(Problem statement):
In the items below, begin at the line that contains "Click legend entry Piazza Tasso" and stop after the line that contains "[x=648, y=107]". Reproduce only those lines, with "dropdown" renamed to "menu" and everything else unchanged.

##### Data section #####

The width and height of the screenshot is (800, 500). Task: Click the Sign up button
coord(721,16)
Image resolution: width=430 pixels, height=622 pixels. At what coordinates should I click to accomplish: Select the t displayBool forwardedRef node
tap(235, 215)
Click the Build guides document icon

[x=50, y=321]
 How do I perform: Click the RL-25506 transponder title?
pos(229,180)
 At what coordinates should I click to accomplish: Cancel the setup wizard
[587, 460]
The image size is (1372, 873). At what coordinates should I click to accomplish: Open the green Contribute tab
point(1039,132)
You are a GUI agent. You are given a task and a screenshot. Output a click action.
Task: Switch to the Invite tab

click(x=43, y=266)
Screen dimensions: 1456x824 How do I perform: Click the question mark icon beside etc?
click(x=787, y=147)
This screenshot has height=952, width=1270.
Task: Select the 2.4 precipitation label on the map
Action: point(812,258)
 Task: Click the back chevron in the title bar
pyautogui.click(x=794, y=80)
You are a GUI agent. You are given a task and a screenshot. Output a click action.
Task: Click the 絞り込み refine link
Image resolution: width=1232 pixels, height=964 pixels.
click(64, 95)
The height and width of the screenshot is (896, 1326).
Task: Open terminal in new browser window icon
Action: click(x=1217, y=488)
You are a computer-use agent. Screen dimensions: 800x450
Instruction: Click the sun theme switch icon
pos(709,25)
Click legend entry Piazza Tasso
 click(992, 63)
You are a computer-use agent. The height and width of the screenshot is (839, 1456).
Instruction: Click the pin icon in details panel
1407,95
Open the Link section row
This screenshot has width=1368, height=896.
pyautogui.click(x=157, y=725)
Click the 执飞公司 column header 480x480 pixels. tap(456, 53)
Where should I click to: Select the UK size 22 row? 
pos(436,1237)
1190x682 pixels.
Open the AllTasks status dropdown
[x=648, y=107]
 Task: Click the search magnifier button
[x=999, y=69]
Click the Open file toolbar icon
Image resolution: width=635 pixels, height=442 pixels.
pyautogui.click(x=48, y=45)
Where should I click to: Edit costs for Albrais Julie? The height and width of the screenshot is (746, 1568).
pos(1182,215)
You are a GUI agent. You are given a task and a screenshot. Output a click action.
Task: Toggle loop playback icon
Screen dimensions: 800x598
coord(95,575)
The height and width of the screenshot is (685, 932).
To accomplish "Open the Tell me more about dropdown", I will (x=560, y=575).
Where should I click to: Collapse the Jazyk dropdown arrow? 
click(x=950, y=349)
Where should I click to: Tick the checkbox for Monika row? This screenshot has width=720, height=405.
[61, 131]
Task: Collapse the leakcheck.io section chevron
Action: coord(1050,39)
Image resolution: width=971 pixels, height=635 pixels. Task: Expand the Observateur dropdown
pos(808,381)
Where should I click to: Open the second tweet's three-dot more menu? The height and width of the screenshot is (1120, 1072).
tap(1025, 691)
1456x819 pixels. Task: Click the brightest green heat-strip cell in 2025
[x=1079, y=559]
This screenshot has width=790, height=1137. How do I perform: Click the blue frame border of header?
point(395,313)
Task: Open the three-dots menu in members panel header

#####

(Solution):
Click legend entry Piazza Tasso
 click(992, 63)
You are a computer-use agent. The height and width of the screenshot is (839, 1456).
Instruction: Click the pin icon in details panel
1407,95
Open the Link section row
This screenshot has width=1368, height=896.
pyautogui.click(x=157, y=725)
Click the 执飞公司 column header 480x480 pixels. tap(456, 53)
Where should I click to: Select the UK size 22 row? 
pos(436,1237)
1190x682 pixels.
Open the AllTasks status menu
[x=648, y=107]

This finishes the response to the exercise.